→ Travail demandé
**a.** Dans le passage sur la pensée réformiste, reformulez sous forme de liste le paragraphe qui commence par « La pensée réformiste que vous évoquez subissait une autre contrainte ». Gardez-en les faits principaux.
**b.** Répondez brièvement à ces questions à l'aide du passage sur la pensée réformiste :
(i) De quoi le progrès de l'Europe avait-il été le produit ?
(ii) Quelle proposition la génération suivante de penseurs a-t-elle formulée ?
(iii) Quelles années sont indiquées pour l'Égyptien Rachid Réda ?
**c.** Poursuivez le passage sur la pensée réformiste après sa dernière phrase.

Je ne dis pas que ces mouvements réformistes nés à la fin du 19e siècle n’ont rien apporté; l’apport de Mohamed Abduh, par exemple, est capital. La question se pose néanmoins : pourquoi leur pensée ne s'est pas traduite dans les faits ? La réponse se trouve dans la nature des régimes politiques, la relation des intelligentsias à ces régimes, dans la période coloniale et ses héritages, etc., bref, dans la situation globale prévalant dans les pays islamiques à cette époque-là. A cause de cette situation la pensée réformiste que vous évoquez n’a pu trouver un terrain fertile et produire un changement social.


Quel était le point faible de cette pensée réformiste?

L’Europe, qui était indéniablement un continent développé, et dont le progrès avait été le produit d’un mouvement de réforme religieuse, d’un mouvement philosophique comme les Lumières, d’une révolution scientifique, etc. ; cette Europe donc occupait notre terre et nous privait de notre liberté. C’est là une contradiction fondamentale que cette pensée réformiste n’a pu résoudre. Elle n’a pas pu la résoudre parce qu’elle percevait l’Europe comme une entité statique et non comme le produit de l’histoire. La philosophie des Lumières, par exemple, a aussi contribué à l’élan colonial, la Raison étant pour beaucoup de philosophes de ce courant, la « raison de l’homme blanc » ayant pour mission de diriger les peuples arriérés !
La pensée réformiste que vous évoquez subissait une autre contrainte. Il lui fallait trouver à la modernité une justification dans le patrimoine. De là est née la dualité dont les deux pôles étaient la modernité, d’un côté, et le patrimoine, de l’autre. Des penseurs progressistes pour ainsi dire, comme Mohamed Abduh et Djamal El dine Al Afghani, proposaient de moderniser le patrimoine. Le patrimoine, on le voit, restait la Référence et il s’agissait seulement de le moderniser.

 Islamiser la modernité plutôt que moderniser le patrimoine islamique : c’est là la proposition de la génération suivante de penseurs. Elle s’est élaborée dans des conditions différentes, dont, notamment, la disparition du califat ottoman, qui est un fait historique de la plus grande importance. Nous pouvons citer parmi les penseurs de cette deuxième génération aussi bien les premiers Frères musulmans que leur prédécesseur, l’Egyptien Rachid Réda (1865-1935). Avec eux, la question de la dualité modernité-patrimoine s’est transformée en question identitaire.

→ Données fournies
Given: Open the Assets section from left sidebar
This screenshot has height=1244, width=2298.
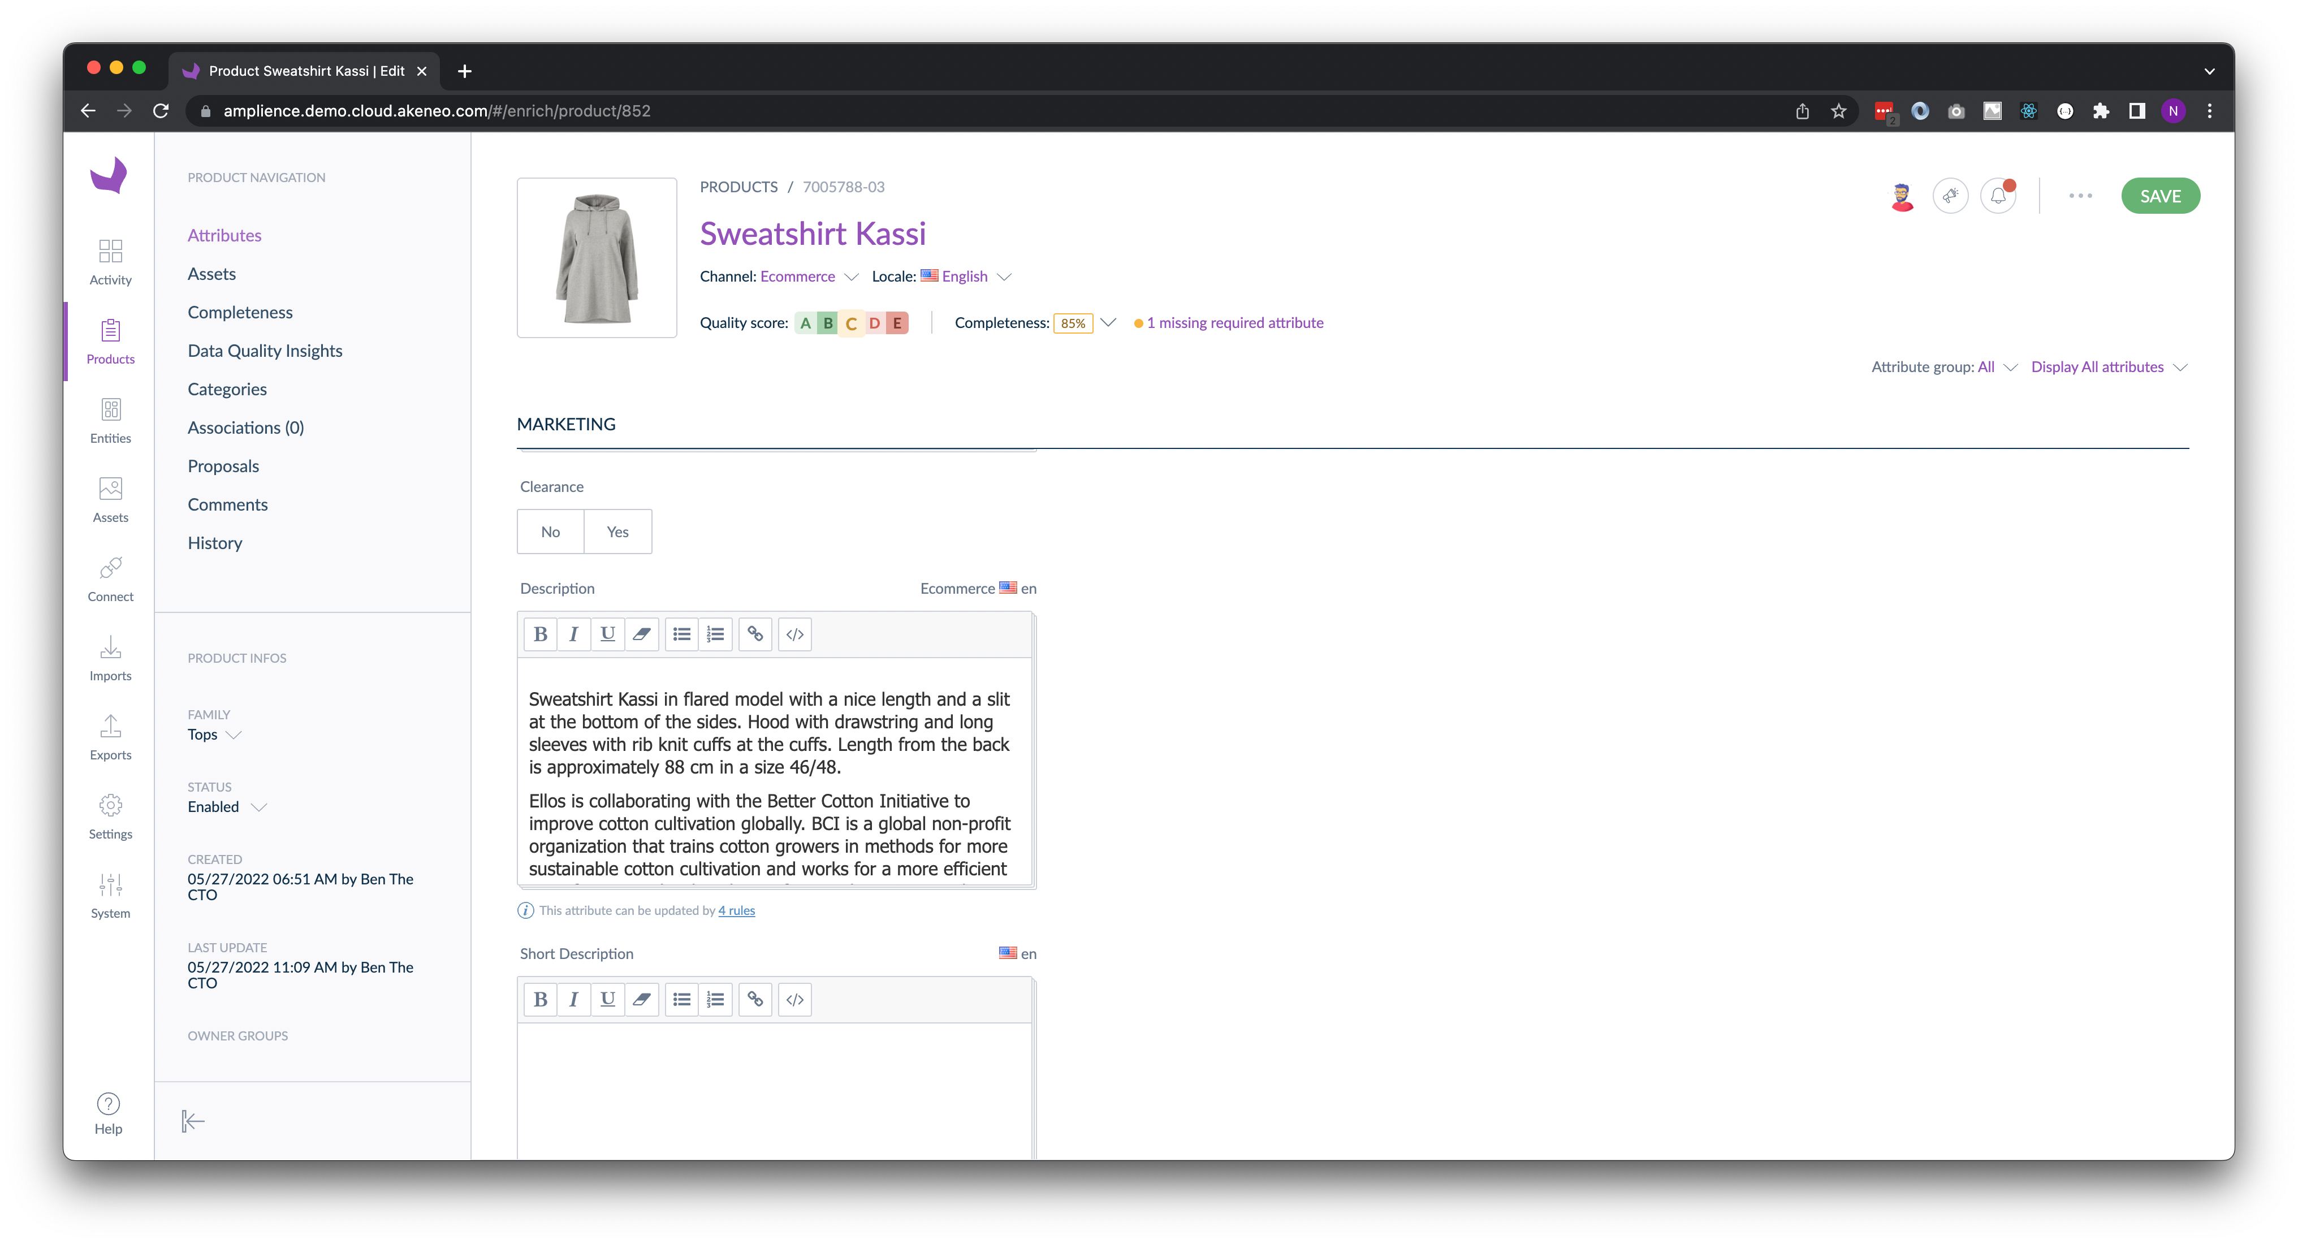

→ Réponses par consigne
**a.**
- La pensée réformiste devait trouver dans le patrimoine une justification à la modernité.
- Il en est né une dualité : la modernité d'un côté, le patrimoine de l'autre.
- Des penseurs progressistes, comme Mohamed Abduh et Djamal El dine Al Afghani, proposaient de moderniser le patrimoine.
- Le patrimoine restait la Référence, et il s'agissait seulement de le moderniser.

**b.**
(i) D'un mouvement de réforme religieuse, d'un mouvement philosophique comme les Lumières et d'une révolution scientifique.
(ii) Islamiser la modernité plutôt que moderniser le patrimoine islamique.
(iii) 1865-1935.

**c.**
Vous, Gamal Al Banna* et d’autres penseurs encore fournissez de grands efforts de réforme de la pensée religieuse. Mais vous restez minoritaires…

L’université d’Oxford faisait partie, à l’origine, de l’institution ecclésiastique. Ceci renseigne sur le fait qu’en Europe, la modernisation a commencé au sein même des institutions traditionnelles. Chez nous, elle a été entreprise par la construction d’institutions, comme les universités, ayant une existence parallèle à celle des institutions traditionnelles. La modernité ne s’est pas substituée à la tradition, elle coexiste avec elle.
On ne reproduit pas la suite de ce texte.